SELECTED PASSAGE:
☆ ☆ ☆ ☆ ☆ ☆ ☆
Light shed on controversial cases
JAKARTA (JP): National Police forensics laboratory (Puslabfor) revealed in an unprecedented move on Monday portions of the truth in connection with at least two nationally controversial and undisclosed cases.
Chief Brig. Gen. Suwahyu and deputy chief Col. Dudon Satya Putra, shed some light on the 1997 fire at the Central Bank building which claimed 15 lives, and the brutal 1986 murder of fashion model Dietje Budiasih Budimulyono.
"In the bank case, the fire was caused on purpose ... it was pure sabotage. The damaging evidence was found on the 18th floor of the building ... thinner had been used to light the fire," Dudon told reporters, during a break in a press meeting on environmental issues.
"From the evidence we found at the crime scene, we can deduce that the fire was a deliberate attempt to destroy important documents, which were burnt on the four floors of the building."
Another Puslabfor officer, who requested anonymity, said a recent reinvestigation into the case, which began in late June this year, revealed that the documents contained data relating to 16 banks liquidated in August, 1997.
"There were also data regarding corruption by at least two former Bank Indonesia directors," he said, refusing to elaborate further.
Suwahyu said the actual parties, who committed the crimes remained unidentified.
The fire on Dec. 8, 1997, dubbed an inferno by some of the bank's employees at the time, gutted the top four floors of a 25- story building, one of the bank's office towers on Jl. Thamrin, Central Jakarta.
Nine of the 15 dead suffocated in lifts on the 23rd and 24th floors of the central bank's building, which was scheduled to be inaugurated a few months later. The other victims burned to death on the same floors.
☆ ☆ ☆ ☆ ☆ ☆ ☆
GIVEN DATA:
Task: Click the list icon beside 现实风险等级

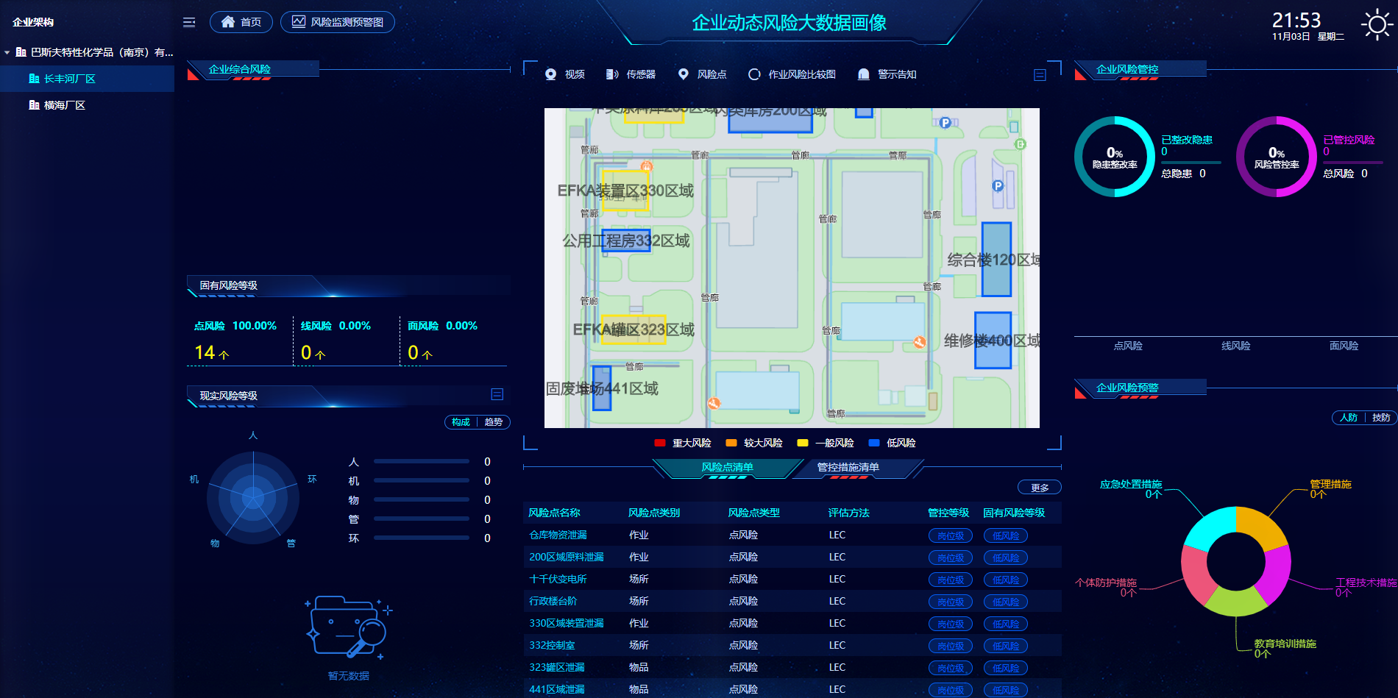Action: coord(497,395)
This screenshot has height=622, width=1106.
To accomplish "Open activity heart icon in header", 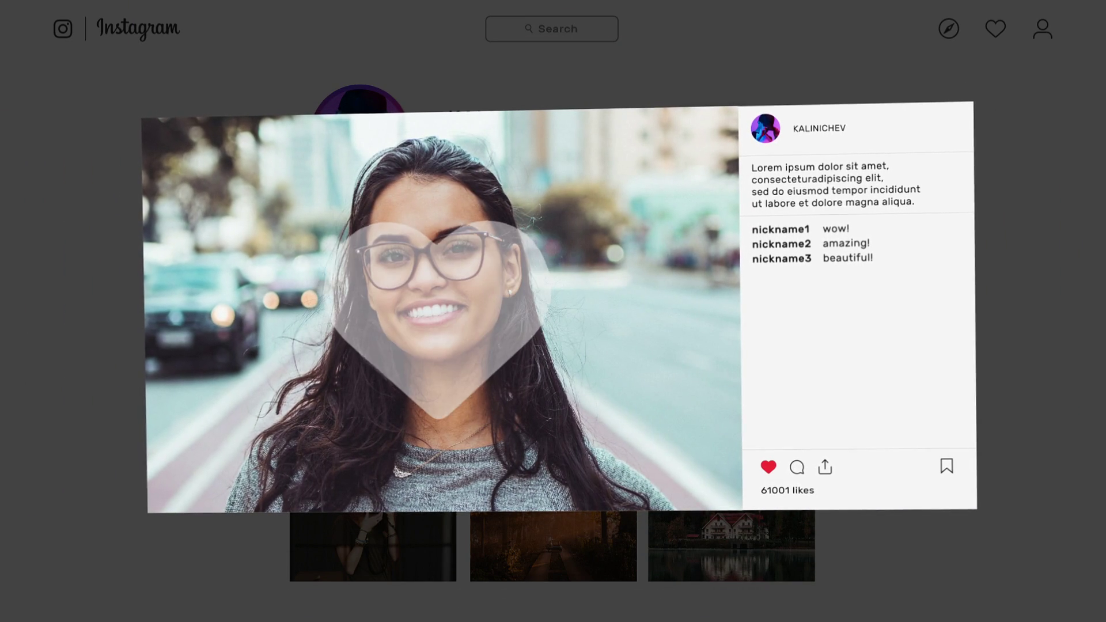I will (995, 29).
☆ ☆ ☆ ☆ ☆ ☆ ☆
WRITTEN EXERCISE: Can you pull the whole Jakarta forensics news report out of the page above and reproduce it word for word?

TASK OUTPUT:
Light shed on controversial cases
JAKARTA (JP): National Police forensics laboratory (Puslabfor) revealed in an unprecedented move on Monday portions of the truth in connection with at least two nationally controversial and undisclosed cases.
Chief Brig. Gen. Suwahyu and deputy chief Col. Dudon Satya Putra, shed some light on the 1997 fire at the Central Bank building which claimed 15 lives, and the brutal 1986 murder of fashion model Dietje Budiasih Budimulyono.
"In the bank case, the fire was caused on purpose ... it was pure sabotage. The damaging evidence was found on the 18th floor of the building ... thinner had been used to light the fire," Dudon told reporters, during a break in a press meeting on environmental issues.
"From the evidence we found at the crime scene, we can deduce that the fire was a deliberate attempt to destroy important documents, which were burnt on the four floors of the building."
Another Puslabfor officer, who requested anonymity, said a recent reinvestigation into the case, which began in late June this year, revealed that the documents contained data relating to 16 banks liquidated in August, 1997.
"There were also data regarding corruption by at least two former Bank Indonesia directors," he said, refusing to elaborate further.
Suwahyu said the actual parties, who committed the crimes remained unidentified.
The fire on Dec. 8, 1997, dubbed an inferno by some of the bank's employees at the time, gutted the top four floors of a 25- story building, one of the bank's office towers on Jl. Thamrin, Central Jakarta.
Nine of the 15 dead suffocated in lifts on the 23rd and 24th floors of the central bank's building, which was scheduled to be inaugurated a few months later. The other victims burned to death on the same floors.